WORK REQUEST: According to the passage on military suicides below, what was the suicide rate among American troops in 2002?

TEXT PASSAGE:
================================
The suicide rate among active duty military personnel has doubled over the past decade to a record 350 in 2012, an increase the Pentagon is still struggling to understand even after spending millions on research and prevention efforts.
The suicide rate in 2002 among American troops was 10.3 per 100,000, which was far below the civilian suicide rate at the time. But the rate in 2012 has jumped almost 80 percent to 18 per 100,000 troops. Some experts, however, believe that number may be low because of how the military calculates the rate of suicides, The New York Times
More than 2,700 military personnel have committed suicide since 2001, but that number does not include National Guard and reserve troops not on active duty. Suicide among veterans has also increased during the same period to 22 a day.
"Any one variable in isolation doesn't explain things," Craig J. Bryan, associate director of the National Center for Veterans Studies at the University of Utah, told the Times. "But the interaction of all of them do. That's what makes it very difficult to solve the problem. And that's why we haven't made advances."
================================
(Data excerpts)
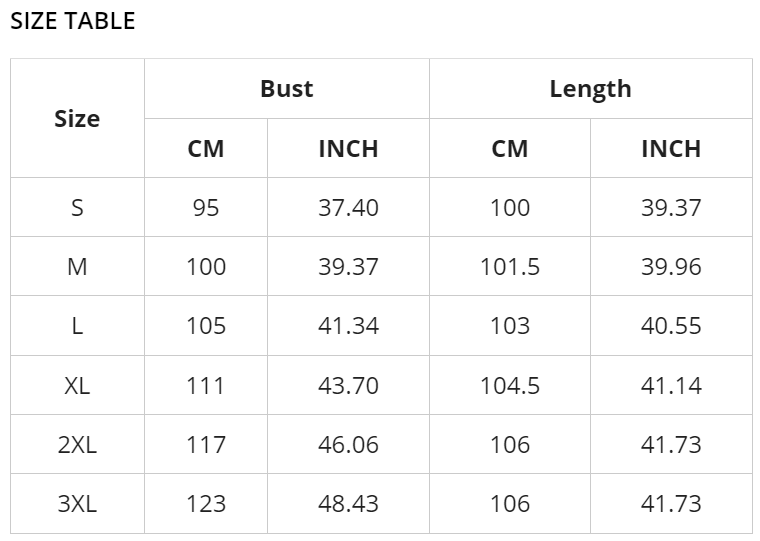Select the Bust column header
Viewport: 760px width, 541px height.
pyautogui.click(x=286, y=88)
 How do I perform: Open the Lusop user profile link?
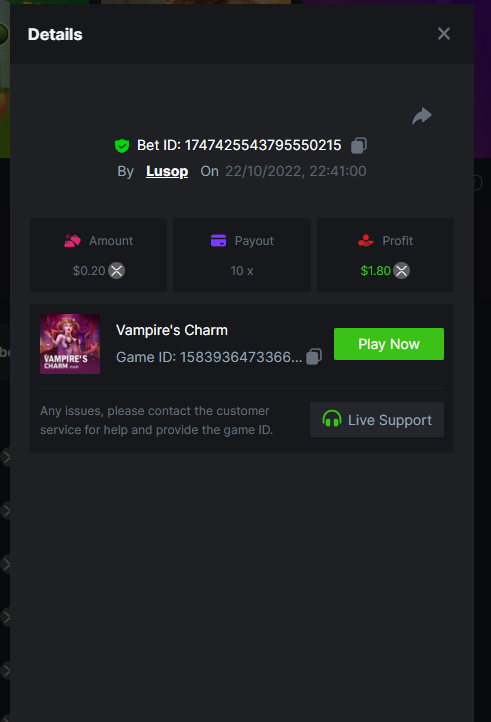coord(167,171)
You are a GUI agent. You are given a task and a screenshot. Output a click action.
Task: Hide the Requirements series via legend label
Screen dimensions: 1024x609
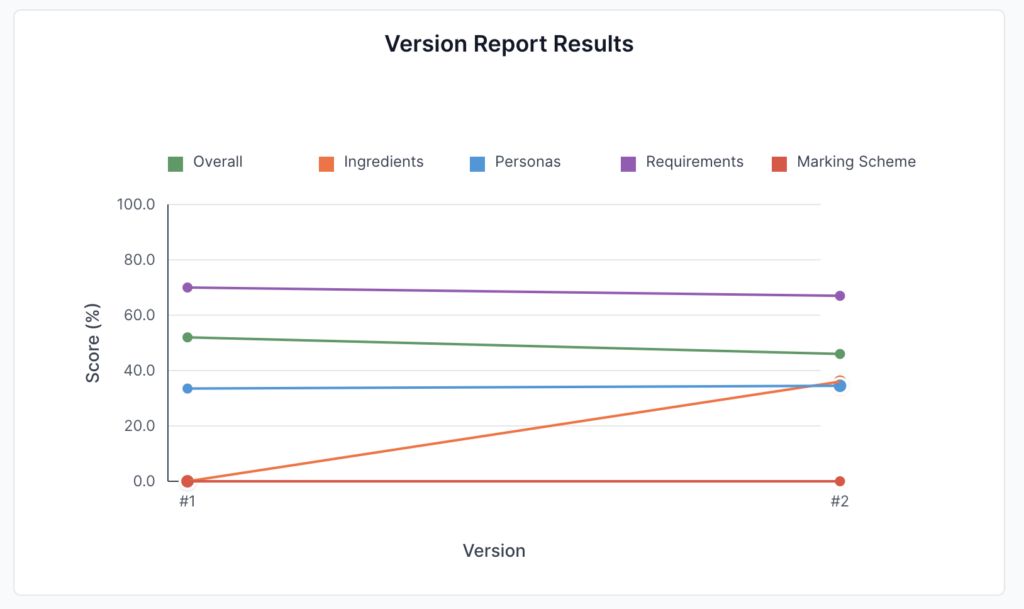pyautogui.click(x=694, y=162)
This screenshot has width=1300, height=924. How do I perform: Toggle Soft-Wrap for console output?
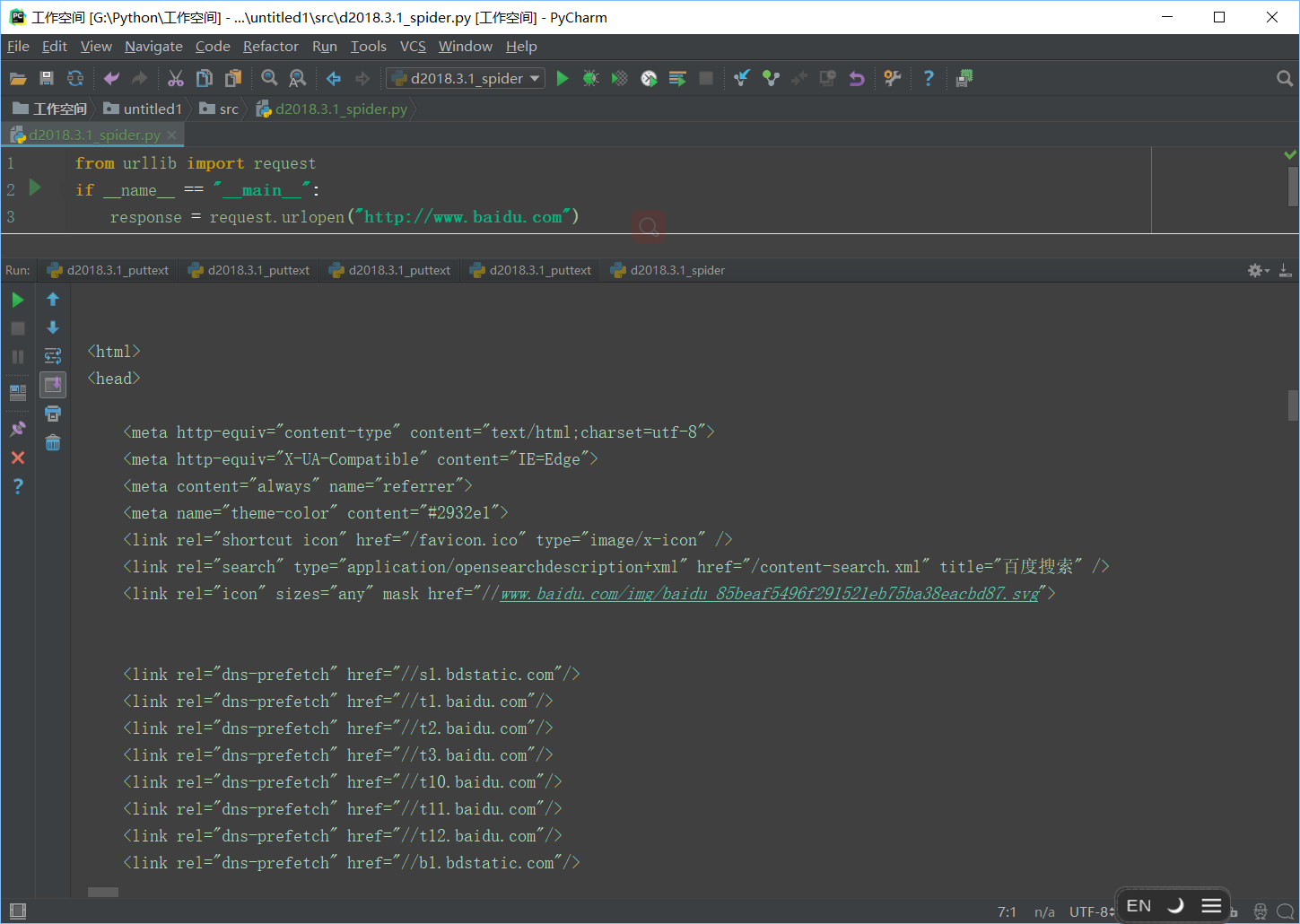coord(53,356)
================================
RESULT FOR THIS TASK: 10.3 per 100,000